Russell: I think I knew it was Mark Rylance, actually, and I knew it was André Holland [playing my father]. I knew it was going to be them, and Mark is one of the greatest actors on Earth. Definitely a bucket list moment, being able to say that I’ve worked with him and got to learn how to play dice from him. He gave me dice that I keep with me. I’m a sentimental person — I have them with me all the time. I think they’re a good luck charm from an acting god. And André, as well, is somebody who… I’ve kept in touch with all these people, because they’re just good people and also people [who] have helped me, [and] kind of held my hand through whatever journey that I’m on right now.
ATL: What was it like doing scenes with Mark? He’s such a chameleon, but Sully starts one way and then grows increasingly more menacing. Is he one of those actors who remains in character and does his accent when shooting stops? I have to imagine not since he’s British, and they’re well-trained to go in and out of character.
Russell: British actors are a whole ‘nother elite breed. I think we can all agree with that. I could never speak to his method and his craft and how he approaches his acting. It would be the most watered-down and probably inaccurate thing to talk about somebody else’s sacred craft, so I will not attempt to make a fool of myself [to] that degree. He is somebody who is a chameleon and is ready to meet every moment [as it] comes. To me, that says a lot to me about what type of actor he is.
ATL: Acting opposite him, was there anything he did as Sully that surprised you or you weren’t expecting? I’m not sure how much rehearsal you did before filming.
Russell: We didn’t do any rehearsing at all. You know, he has beautiful eyes. I just looked into his eyes and was just trying to be present with him. I knew, acting opposite him, that I didn’t have to do much, to be honest, because he was bringing so much that I really just had to take it in and react to that, which is the most basic acting ever, but it’s true in that when you’re working with people who are so emotionally aware and fascinating, you really just have to be present. So, that was the gift of working with Mark.
ATL: I’m sure you’ve been asked this before or will be asked this, but playing an “Eater,” what were you actually eating on your side of things? Did they make realistic-looking stuff that tasted good?
Russell: Actually, Luca said last week that it was corn syrup, but for my stuff, I think it was, like, maraschino cherries and dark chocolate and fruit roll-ups. That was what I remember, at least, so it wasn’t grotesque at all. Obviously, it’s filmed in a different way to color this world necessarily well, but on a practical level, that’s what I remember.
ATL: I love the music in the movie, so did you know what music Luca would be using or hear any of it beforehand, or was it all a mystery while you were shooting until you saw the finished movie and heard Trent Reznor and Atticus Ross’ score, and Joy Division, etc.?

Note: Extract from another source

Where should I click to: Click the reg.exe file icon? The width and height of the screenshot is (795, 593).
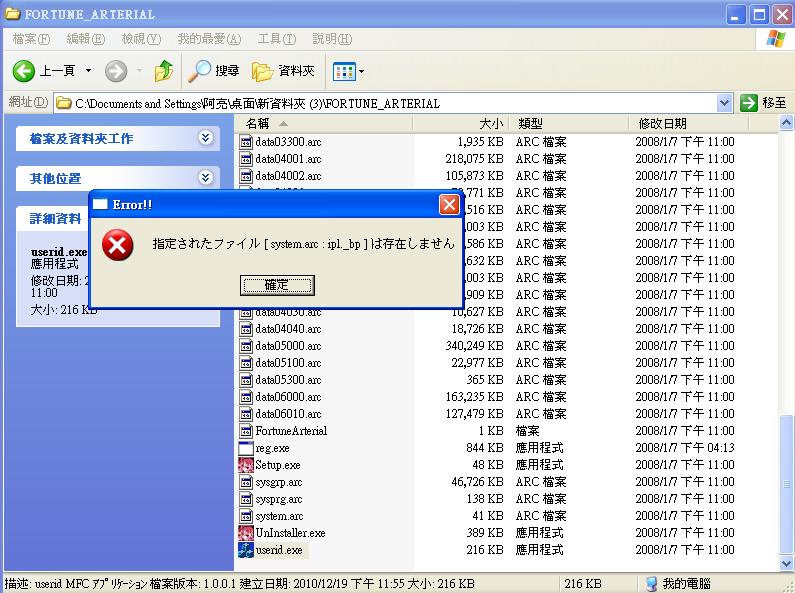[x=246, y=448]
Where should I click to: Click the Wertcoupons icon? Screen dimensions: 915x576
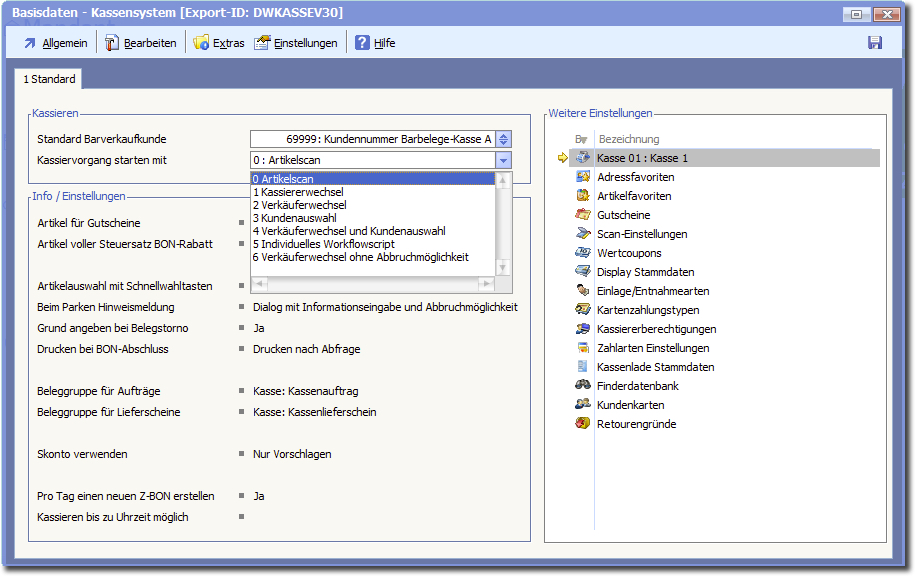coord(583,253)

Russell: I love Trent and Atticus — they did Waves, and I love so many other movies that they’ve done. Actually, when Luca first came to New York, me and Timmy and him hung out one day, and Luca played some of what he was thinking and of what the score would sound like to him. I don’t think that music was ever used, but I remember feeling like, “Oh, this is so different than what I expected you to choose,” in terms of it feeling like a lullaby or something. That’s how the score feels to me now. It feels so precise in its depth and emotionality and sensitivity. I felt like that from what he played, but I didn’t know how deep it would be until I watched it. But yeah, it’s so much better than what I could have imagined it to be.